Although this may not as be straight forward as the previous cases, the overall vibe of the comment is inclined towards negative than postive. One would have put this as neutral, taking into cosideration the mixed message sengt by the comment

Visualizing Sentiments

Whenever it is possible it is a good practice to include visual presentation while sharing your work. To this end we here visualize the categories using pie chart. Generally speaking it is not advisable to use pie-charts if you have more than forur items in category, as it could bring (at times) difficultly in telling the difference between the size of the slices in the chart. A very promising and appealing visual display is given below, it is one of my favorites when you have fewer categories to compare. This visual fihure is a variant of pie-chart and is commonly known as donut-like pie chart.

In the following code cell the magic line %matplotlib inline ensures that the images to be displayed in this notebook. The semicolon (;) at the end of the plot command avoids the display of <matplotlib.axes._subplots.AxesSubplot at 0x1a1ec10290> in the output.

%matplotlib inline
df.groupby(['sentiment_category']).size().plot.pie(label="");

png

As we can see from the pie chart the majority of the reviews are categorized to be postive. Set aside as to the resason why we got such large proportion of postive category as it is not the the scope of the present post. But it is worth pointing out that the analysis needs further refining. This could be related because of the limitation of the function to anlayse words like wouldn't, couldn't, isn't and the likes.

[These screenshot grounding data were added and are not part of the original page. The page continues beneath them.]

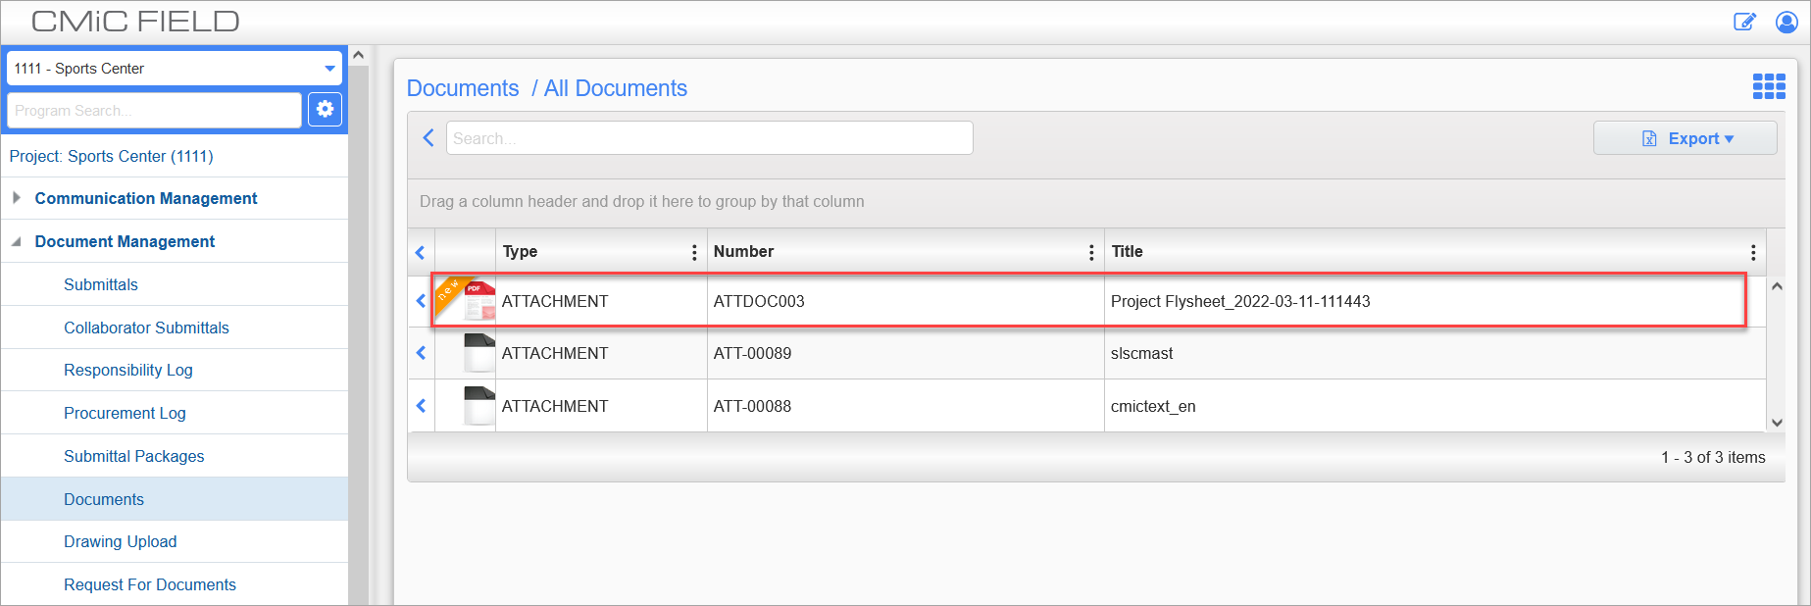1811x606 pixels.
Task: Open the project selector dropdown
Action: coord(329,69)
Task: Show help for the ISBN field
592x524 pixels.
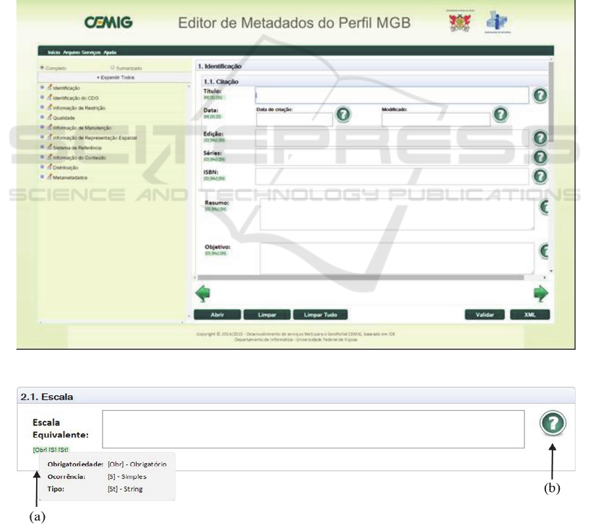Action: pos(539,176)
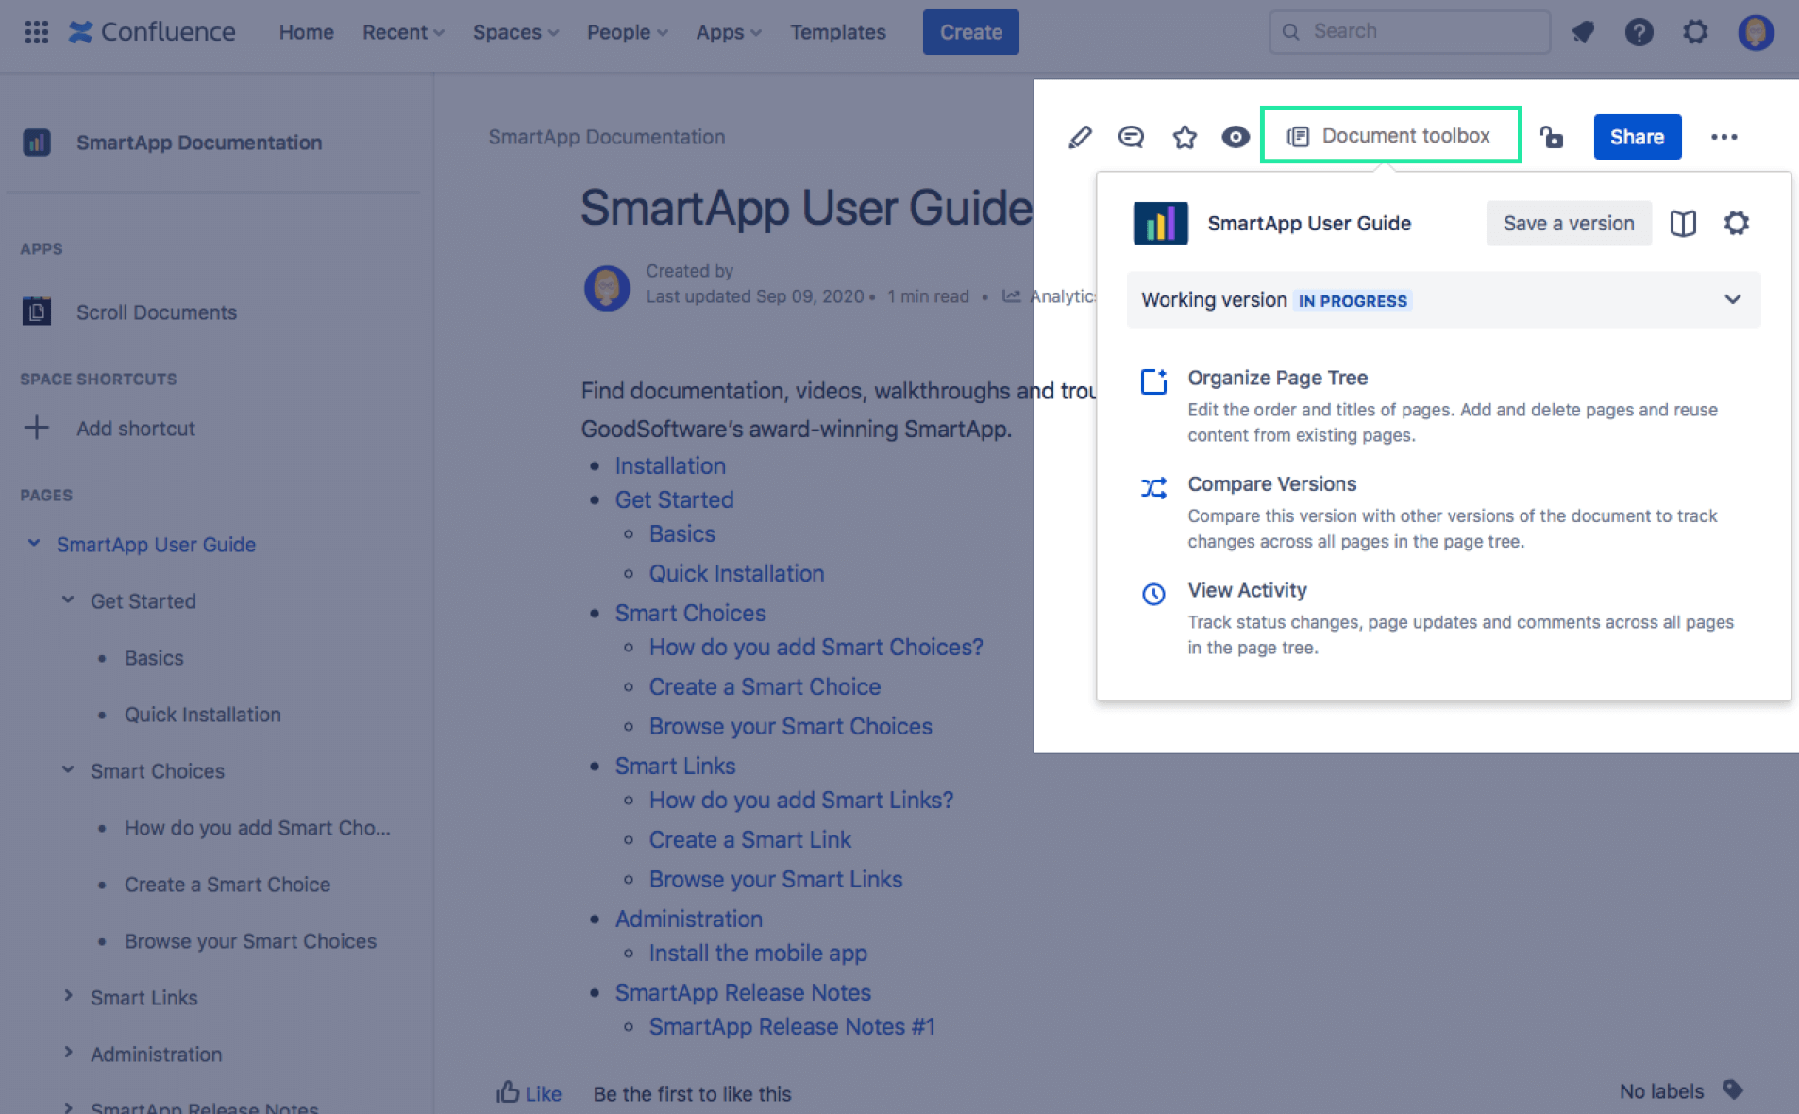Expand Smart Links in page tree
Viewport: 1799px width, 1114px height.
(68, 996)
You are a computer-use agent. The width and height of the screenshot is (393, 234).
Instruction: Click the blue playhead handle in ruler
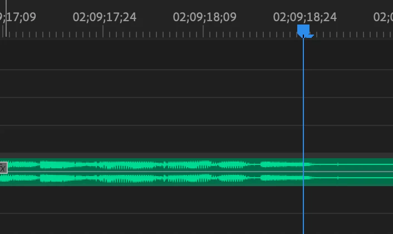point(303,31)
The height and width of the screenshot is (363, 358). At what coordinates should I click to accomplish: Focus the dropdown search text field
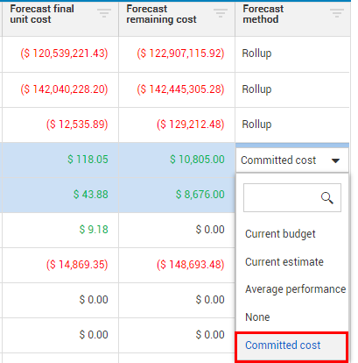pyautogui.click(x=292, y=197)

Another point worth raising here that from the look of it the proportions of neutral and negative are close enough it is hard to see the difference from the graph. A best solution in such case is to include percentage value alongside the chart. One of the ways to achieve this leads me to introduce my preference when it comes to versions of pie-charts. Instead of pie chart, I think donut-like pie chart is visually more attractive, you can find it and other interesting, visually appealing pie-charts that uses Python’s Plotly in donut-pie.

import plotly.graph_objects as go
%matplotlib inline


df_sentiments = df.groupby('sentiment_category').size()/df['sentiment_category'].count()*100
labels = df_sentiments.index
values = df_sentiments.values

# Use `hole` to create a donut-like pie chart
fig = go.Figure(data=[go.Pie(labels=labels, values=values, hole=.7)])
fig.show()

png

To get clear picture of the neutral and negative catagories let us make a histogram plot. To do so we need to convert the categories into numbers using the following function. Where we assigned positive =1, negative =-1, and neutral = 0.

#create a function to assign a number to category of the sentiments
def sentimentCategory_num(sent_num):
    if sent_num == "positive":
        return 1
    if sent_num == "negative":
        return -1
    else:
        return 0

#create a new column to hold sentiment category numbers
df['sentiment_category_num'] = df['sentiment_category'].apply(sentimentCategory_num)

df['sentiment_category_num'].plot(kind='hist');

png

# zoom_in plots
df['sentiment_category_num'].plot(kind='hist', ylim=(0,700));

png

Overall, it seems that most buyers feel positive.